• Problems to work on:
a - Answer these questions from the Trent Williams article below, one line each, marked (i), (ii) and (iii) like the questions:
(i) Why did Williams fail his physical?
(ii) When did he report to the team?
(iii) What did he believe he was having removed this past offseason?
b - Using the Trent Williams article below, explain in one to three sentences why Williams did not question what he was told about the growth.
c - Write the next part of the Trent Williams article below, starting after its last sentence.

• Text passage:

Redskins

Trent Williams' doctors underestimated cancerous growth for six years

Redskins

Trent Williams had a cancerous growth for six years that's seriousness was underestimated by team doctors, he told reporters a day after failing his physical because it was too uncomfortable to put on his helmet.

The bombshell news was the latest twist in what's been a drawn-out battle between the team and Williams, who has been holding out since the start of training camp. 

While the left tackle did not publicly speak during his holdout, multiple reports have surfaced that Williams was unpleased with the Redskins organization and vowed to never play for the organization as well.

He reported to the team at Tuesday's trade deadline, but did not participate in practice on Wednesday. 

"I guess nobody really took the time to realize what was going on," Williams said of the cancer, which he said was a rare tissue cancer DSFP. "Football was more important, and to me, it was more important, too. I was told it was something minor, so I didn't really question it.

"The lump continued to grow over the years, and it was concerning," Williams continued. "But there was no pain involved. If I'm getting told by various people who I put my career in the hands of telling me that I'm fine, then I'm fine. That's how I looked at it."

This past offseason, Williams went to go get what he thought was a cyst removed. That's when he found out how serious this situation was.

 

"I went to go get the cyst extracted, and when they did it, they found out it wasn't a cyst," he said. "[They] told me it was DSFP. That's what the cancer is called. It's a very rare soft tissue cancer. The diagnosis that they gave me in the beginning, they kind of underestimated it."

• Supplied information:
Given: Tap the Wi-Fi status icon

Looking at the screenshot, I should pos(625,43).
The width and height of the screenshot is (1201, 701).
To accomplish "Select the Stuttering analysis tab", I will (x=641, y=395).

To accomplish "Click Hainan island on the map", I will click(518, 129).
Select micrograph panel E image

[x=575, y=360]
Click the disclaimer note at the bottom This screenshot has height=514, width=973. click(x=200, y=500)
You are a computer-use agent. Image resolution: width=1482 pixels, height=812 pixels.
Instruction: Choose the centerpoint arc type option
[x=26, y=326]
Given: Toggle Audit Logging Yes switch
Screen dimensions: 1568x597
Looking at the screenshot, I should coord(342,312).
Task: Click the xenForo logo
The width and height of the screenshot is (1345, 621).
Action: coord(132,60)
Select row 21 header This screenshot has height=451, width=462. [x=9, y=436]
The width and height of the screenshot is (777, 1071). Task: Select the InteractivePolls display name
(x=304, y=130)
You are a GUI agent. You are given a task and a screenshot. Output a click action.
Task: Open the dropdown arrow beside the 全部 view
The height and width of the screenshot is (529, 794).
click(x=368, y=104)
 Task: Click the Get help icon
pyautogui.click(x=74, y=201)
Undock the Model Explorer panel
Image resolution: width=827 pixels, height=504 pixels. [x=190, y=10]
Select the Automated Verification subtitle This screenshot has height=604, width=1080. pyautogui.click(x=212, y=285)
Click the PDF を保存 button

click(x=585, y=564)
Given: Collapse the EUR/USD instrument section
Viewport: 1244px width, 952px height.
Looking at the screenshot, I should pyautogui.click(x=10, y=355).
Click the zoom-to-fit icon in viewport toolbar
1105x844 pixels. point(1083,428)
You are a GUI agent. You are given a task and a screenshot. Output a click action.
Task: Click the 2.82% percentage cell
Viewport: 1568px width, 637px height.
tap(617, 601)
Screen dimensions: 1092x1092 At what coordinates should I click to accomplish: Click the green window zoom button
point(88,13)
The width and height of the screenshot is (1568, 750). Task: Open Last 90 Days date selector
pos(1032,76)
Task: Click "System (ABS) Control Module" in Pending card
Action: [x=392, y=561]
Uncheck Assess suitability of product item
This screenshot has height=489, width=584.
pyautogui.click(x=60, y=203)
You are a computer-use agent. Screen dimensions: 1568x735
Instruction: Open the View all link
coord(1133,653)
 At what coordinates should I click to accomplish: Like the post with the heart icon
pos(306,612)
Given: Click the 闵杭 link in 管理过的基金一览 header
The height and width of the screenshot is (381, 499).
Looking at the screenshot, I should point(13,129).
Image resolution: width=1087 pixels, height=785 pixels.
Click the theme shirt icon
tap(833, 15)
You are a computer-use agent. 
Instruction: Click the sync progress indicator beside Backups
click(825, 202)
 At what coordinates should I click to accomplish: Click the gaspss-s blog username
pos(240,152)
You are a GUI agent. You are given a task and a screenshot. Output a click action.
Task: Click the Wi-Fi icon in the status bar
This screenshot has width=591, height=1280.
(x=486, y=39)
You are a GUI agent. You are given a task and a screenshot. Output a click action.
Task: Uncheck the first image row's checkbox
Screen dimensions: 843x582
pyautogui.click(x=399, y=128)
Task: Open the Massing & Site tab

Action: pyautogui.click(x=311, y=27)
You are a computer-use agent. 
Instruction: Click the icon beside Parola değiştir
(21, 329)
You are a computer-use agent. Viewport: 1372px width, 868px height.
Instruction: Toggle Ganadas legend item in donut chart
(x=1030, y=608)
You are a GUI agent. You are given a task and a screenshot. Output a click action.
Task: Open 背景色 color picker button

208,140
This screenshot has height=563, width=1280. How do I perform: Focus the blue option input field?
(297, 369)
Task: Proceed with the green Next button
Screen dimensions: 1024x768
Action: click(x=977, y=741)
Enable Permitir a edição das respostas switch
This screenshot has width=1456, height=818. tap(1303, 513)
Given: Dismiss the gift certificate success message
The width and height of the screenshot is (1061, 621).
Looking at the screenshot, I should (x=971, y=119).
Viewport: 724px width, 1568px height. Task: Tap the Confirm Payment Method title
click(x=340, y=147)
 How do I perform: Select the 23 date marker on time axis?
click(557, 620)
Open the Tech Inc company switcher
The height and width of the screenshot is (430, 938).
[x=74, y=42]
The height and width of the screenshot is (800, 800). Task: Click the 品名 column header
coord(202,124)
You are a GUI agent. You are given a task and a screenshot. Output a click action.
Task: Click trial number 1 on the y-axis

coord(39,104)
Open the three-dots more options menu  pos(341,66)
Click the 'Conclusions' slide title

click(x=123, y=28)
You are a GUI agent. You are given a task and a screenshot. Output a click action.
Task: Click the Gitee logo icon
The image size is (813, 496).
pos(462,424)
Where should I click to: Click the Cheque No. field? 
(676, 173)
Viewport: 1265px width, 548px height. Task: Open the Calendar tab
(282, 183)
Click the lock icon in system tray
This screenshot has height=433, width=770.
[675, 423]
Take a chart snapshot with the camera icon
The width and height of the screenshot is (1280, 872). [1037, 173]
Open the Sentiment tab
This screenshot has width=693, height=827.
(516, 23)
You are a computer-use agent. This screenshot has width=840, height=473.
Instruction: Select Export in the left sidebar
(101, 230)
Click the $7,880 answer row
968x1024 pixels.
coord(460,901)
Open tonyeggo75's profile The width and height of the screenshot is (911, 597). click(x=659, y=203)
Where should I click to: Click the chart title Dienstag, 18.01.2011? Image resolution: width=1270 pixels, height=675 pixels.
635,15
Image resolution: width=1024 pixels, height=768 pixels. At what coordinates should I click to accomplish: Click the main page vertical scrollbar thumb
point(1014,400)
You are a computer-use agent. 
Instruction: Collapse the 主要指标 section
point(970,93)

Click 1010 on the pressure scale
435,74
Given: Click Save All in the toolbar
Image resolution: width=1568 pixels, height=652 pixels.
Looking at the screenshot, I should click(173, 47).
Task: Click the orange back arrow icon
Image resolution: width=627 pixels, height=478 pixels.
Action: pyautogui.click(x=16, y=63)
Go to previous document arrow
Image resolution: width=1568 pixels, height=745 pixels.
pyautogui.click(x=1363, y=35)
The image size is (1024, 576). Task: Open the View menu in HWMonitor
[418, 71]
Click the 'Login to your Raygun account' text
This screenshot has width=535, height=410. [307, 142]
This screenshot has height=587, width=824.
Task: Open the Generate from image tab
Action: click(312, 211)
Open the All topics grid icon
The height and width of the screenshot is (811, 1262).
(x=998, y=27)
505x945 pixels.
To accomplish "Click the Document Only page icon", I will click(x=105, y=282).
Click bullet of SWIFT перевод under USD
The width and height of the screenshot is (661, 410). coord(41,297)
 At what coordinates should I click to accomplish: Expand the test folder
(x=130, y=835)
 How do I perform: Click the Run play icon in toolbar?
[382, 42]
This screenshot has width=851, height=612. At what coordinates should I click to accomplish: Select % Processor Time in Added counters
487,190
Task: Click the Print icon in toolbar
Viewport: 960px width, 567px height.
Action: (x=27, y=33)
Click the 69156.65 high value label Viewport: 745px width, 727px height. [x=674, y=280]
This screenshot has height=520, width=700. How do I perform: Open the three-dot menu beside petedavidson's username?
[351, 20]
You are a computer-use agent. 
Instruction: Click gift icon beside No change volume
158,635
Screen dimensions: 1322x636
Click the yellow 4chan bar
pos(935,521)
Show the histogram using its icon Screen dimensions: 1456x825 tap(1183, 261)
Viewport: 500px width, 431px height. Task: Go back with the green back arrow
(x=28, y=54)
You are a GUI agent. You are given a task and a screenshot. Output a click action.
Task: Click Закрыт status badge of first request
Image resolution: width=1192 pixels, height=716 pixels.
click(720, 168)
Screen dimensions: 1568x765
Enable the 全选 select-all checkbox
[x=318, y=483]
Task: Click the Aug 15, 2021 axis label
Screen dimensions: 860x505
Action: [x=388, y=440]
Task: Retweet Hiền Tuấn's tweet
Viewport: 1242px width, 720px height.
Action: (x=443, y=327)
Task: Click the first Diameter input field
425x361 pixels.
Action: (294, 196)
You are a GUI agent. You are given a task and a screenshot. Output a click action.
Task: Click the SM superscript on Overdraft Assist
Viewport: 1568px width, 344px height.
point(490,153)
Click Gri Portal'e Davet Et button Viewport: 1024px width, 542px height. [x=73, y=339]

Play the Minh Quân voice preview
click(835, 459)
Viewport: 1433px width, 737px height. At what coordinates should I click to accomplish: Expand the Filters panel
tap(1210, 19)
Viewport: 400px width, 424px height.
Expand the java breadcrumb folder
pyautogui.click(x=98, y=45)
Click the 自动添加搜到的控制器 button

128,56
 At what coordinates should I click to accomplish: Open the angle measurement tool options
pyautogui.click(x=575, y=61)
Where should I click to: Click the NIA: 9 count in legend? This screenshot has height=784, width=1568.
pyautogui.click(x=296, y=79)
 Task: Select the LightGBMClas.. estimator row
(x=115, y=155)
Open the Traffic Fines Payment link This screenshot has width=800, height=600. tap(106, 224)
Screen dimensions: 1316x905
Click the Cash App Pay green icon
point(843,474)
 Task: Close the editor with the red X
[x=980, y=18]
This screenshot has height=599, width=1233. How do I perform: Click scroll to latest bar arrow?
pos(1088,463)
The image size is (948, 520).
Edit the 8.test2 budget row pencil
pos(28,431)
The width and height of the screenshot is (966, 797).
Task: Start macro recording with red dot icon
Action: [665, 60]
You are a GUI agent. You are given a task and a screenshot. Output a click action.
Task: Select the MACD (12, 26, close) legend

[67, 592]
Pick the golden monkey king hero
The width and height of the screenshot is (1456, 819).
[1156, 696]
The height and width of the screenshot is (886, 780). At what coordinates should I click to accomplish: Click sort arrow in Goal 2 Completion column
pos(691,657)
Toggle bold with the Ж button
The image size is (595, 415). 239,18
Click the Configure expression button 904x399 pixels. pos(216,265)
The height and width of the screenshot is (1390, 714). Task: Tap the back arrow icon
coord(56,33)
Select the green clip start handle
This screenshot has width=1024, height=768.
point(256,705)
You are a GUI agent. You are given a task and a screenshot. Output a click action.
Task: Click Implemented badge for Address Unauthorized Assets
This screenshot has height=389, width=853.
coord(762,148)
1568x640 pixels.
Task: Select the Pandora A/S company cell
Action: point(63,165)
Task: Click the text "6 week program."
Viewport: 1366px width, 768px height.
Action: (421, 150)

• Task responses:
a -
(i) It was too uncomfortable for him to put on his helmet.
(ii) At Tuesday's trade deadline.
(iii) A cyst.

b - Williams was told it was something minor. The people he had trusted with his career kept telling him he was fine, so he accepted that he was fine, especially since the growth caused him no pain.

c -
Williams also spoke about his relationship with his teammates, saying that none visited him for the two weeks he was in the hospital, according to NBC Sports Washington's JP Finlay. His former teammate DeAngelo Hall did visit him.

Williams traveled to Chicago to get his most recent surgery done. The left tackle spoke about how scared he was prior to the operation, and the impact it had on his young daughters. "I was lucky," he told reporters.

During the holdout, Williams stated that there was "no communication" between himself and the front office. He did speak with his teammates throughout the entire process, however.

Williams thanked the Redskins organization, particularly owner Dan Snyder, for everything they've given him over the past decade. He added that the medical mishap was "not [Snyder's] fault."

When asked if he wanted to play football, Williams said he loved football.

"Football has done everything for me," he said.